Aquel día les observaba también, otra vez, como de costumbre, entre excitada y temerosa. Me daban miedo esas miradas hoscas y bestiales. Esas pieles curtidas y oscuras. Me atraía, por otro lado, su halo misterioso, su vida errática, su fuerza y ferocidad, su peligrosa astucia. No era más, en definitiva, que una niña asustada y silenciada. Aunque siempre les vigilaba al detalle cuando aparecían con su número de la cabra, el miedo no me dejaba mostrarme a su vista. Me solía encaramar a un taburete, y permanecer agazapada, parapetada por la aspereza y tupidez de las cortinas de mi habitación.


Cuando el muchacho gitano ya empezaba a retirarse, sentí un impulso poderoso. Mi cuerpo se enderezó como movido por unos hilos invisibles, a cuya fuerza no pude ni quise sustraerme. De un salto, corrí frenética hacia el cesto de mimbre, y, sin vacilar, revolví con frenesí su contenido, y lo cogí.
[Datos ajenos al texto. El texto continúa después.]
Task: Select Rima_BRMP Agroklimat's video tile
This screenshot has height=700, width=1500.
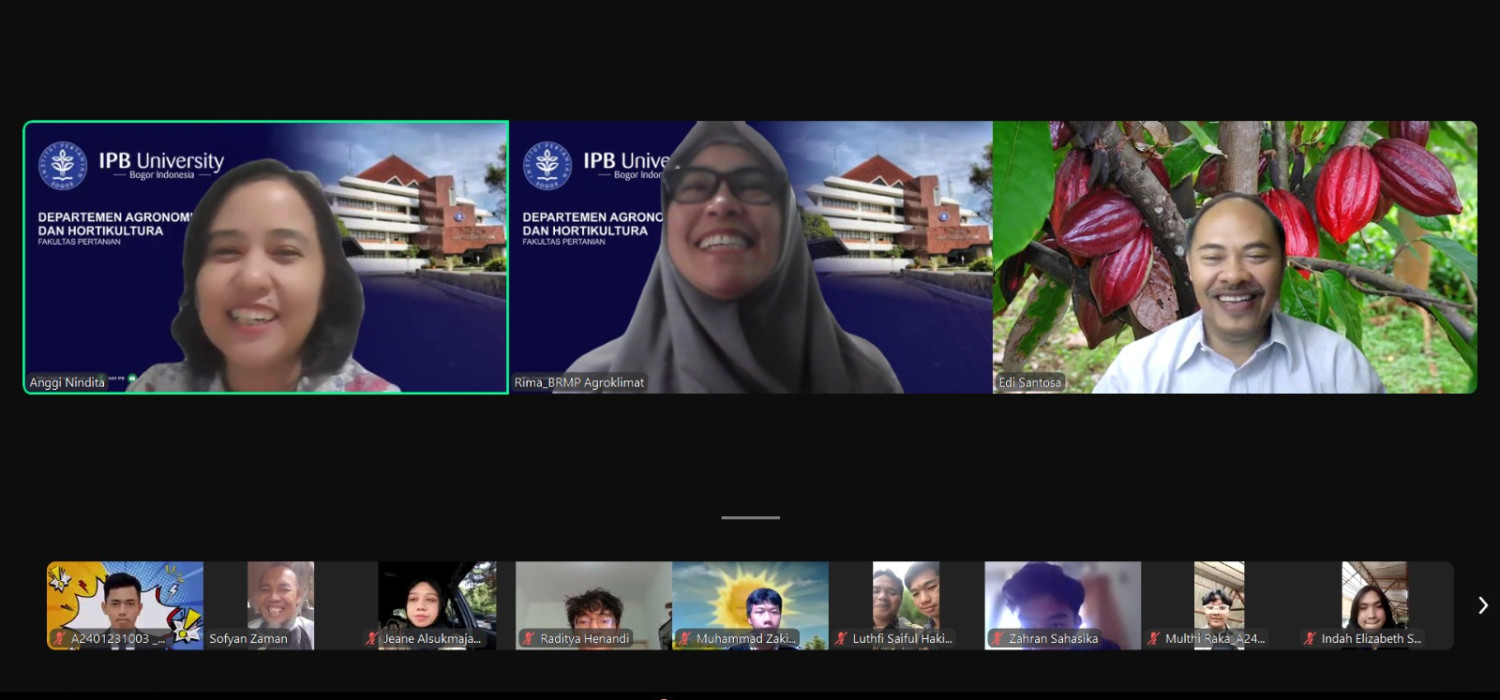Action: pyautogui.click(x=751, y=257)
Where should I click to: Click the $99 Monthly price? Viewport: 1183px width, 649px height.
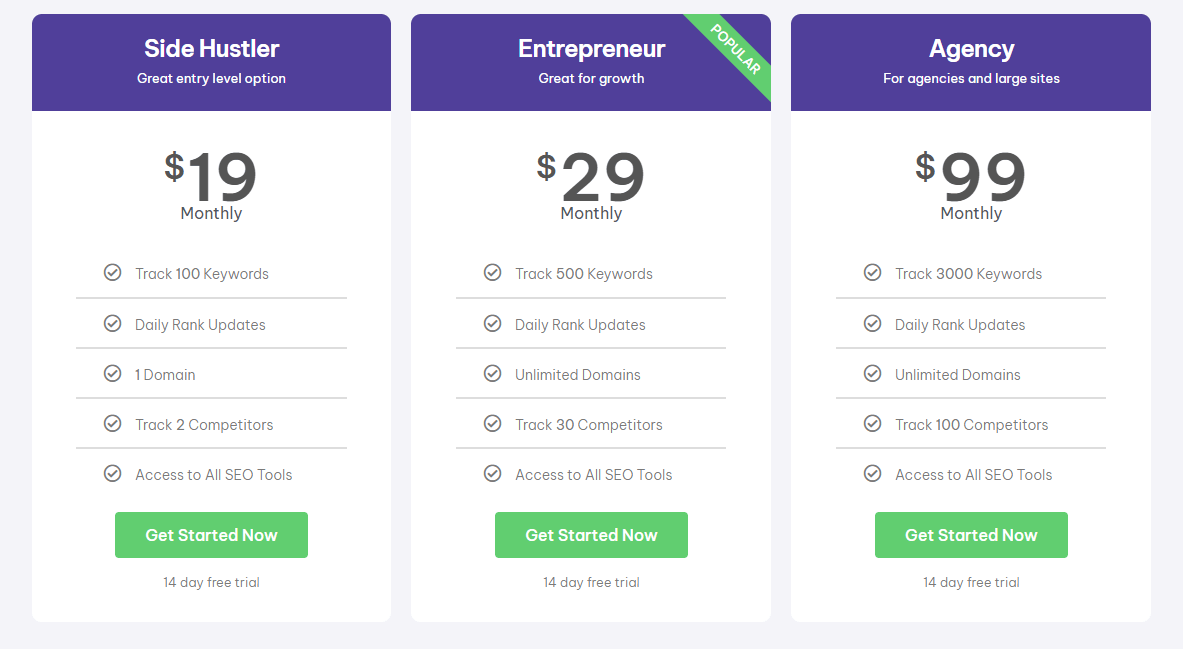(x=971, y=184)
Corriendo, me subí de nuevo al taburete, asomé mi cuerpo por la ventana, y grité. Les llamé, aullé con todas mis fuerzas. Y antes de poder dar ninguna explicación, lancé el órgano por la ventana. El órgano salió volando de mis manos, extrañamente ágil y liviano, como en cámara lenta. Se detuvo incluso unos segundos a contraluz, flotando en la atmósfera amarillo crema, casi diría que me miró con pena, y me dijo adiós. A continuación, lo vi caer en picado, y lo vi aterrizar en las manos de uno de los gitanos artistas errantes. Lo abrazó como el que abraza a su añorado hijo. Los gitanos se borraron con la bruma de la tarde.



Afortunadamente, nadie en casa acertó a relacionar nunca la desaparición del órgano, con los frenéticos ritmos que acompañaron, desde aquel día, las apariciones de la cabra y de los gitanos.